Copy every record exactly.

=== GIVEN DATA ===

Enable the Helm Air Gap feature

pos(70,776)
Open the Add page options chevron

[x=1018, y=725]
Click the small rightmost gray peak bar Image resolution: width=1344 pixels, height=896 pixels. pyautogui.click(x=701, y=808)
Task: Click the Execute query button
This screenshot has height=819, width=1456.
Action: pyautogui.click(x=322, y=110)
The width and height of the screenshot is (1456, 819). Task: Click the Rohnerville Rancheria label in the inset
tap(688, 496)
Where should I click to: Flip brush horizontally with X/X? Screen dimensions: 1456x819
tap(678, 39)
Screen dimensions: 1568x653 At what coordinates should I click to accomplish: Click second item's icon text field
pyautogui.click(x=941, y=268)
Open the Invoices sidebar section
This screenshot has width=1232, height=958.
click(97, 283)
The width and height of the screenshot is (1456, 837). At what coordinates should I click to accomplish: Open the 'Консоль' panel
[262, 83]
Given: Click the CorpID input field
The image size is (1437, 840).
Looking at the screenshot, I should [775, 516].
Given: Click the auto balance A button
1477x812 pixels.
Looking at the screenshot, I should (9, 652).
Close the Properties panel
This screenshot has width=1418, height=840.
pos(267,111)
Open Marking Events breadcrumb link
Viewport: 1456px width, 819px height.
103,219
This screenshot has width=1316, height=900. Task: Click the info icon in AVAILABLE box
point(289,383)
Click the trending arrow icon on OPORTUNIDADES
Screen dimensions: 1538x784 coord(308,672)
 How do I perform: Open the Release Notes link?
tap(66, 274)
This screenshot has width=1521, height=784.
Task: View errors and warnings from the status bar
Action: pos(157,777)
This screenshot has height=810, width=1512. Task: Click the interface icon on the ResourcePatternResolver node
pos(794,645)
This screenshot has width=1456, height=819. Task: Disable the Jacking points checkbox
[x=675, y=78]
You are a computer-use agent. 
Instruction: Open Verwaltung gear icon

===

REPLY:
Enable the Helm Air Gap feature

pos(70,776)
Open the Add page options chevron

[x=1018, y=725]
Click the small rightmost gray peak bar Image resolution: width=1344 pixels, height=896 pixels. pyautogui.click(x=701, y=808)
Task: Click the Execute query button
This screenshot has height=819, width=1456.
Action: pyautogui.click(x=322, y=110)
The width and height of the screenshot is (1456, 819). Task: Click the Rohnerville Rancheria label in the inset
tap(688, 496)
Where should I click to: Flip brush horizontally with X/X? Screen dimensions: 1456x819
tap(678, 39)
Screen dimensions: 1568x653 At what coordinates should I click to accomplish: Click second item's icon text field
pyautogui.click(x=941, y=268)
Open the Invoices sidebar section
This screenshot has width=1232, height=958.
click(97, 283)
The width and height of the screenshot is (1456, 837). At what coordinates should I click to accomplish: Open the 'Консоль' panel
[262, 83]
Given: Click the CorpID input field
The image size is (1437, 840).
Looking at the screenshot, I should [775, 516].
Given: Click the auto balance A button
1477x812 pixels.
Looking at the screenshot, I should (9, 652).
Close the Properties panel
This screenshot has width=1418, height=840.
pos(267,111)
Open Marking Events breadcrumb link
Viewport: 1456px width, 819px height.
103,219
This screenshot has width=1316, height=900. Task: Click the info icon in AVAILABLE box
point(289,383)
Click the trending arrow icon on OPORTUNIDADES
Screen dimensions: 1538x784 coord(308,672)
 How do I perform: Open the Release Notes link?
tap(66, 274)
This screenshot has width=1521, height=784.
Task: View errors and warnings from the status bar
Action: pos(157,777)
This screenshot has height=810, width=1512. Task: Click the interface icon on the ResourcePatternResolver node
pos(794,645)
This screenshot has width=1456, height=819. Task: Disable the Jacking points checkbox
[x=675, y=78]
You are a computer-use agent. 
Instruction: Open Verwaltung gear icon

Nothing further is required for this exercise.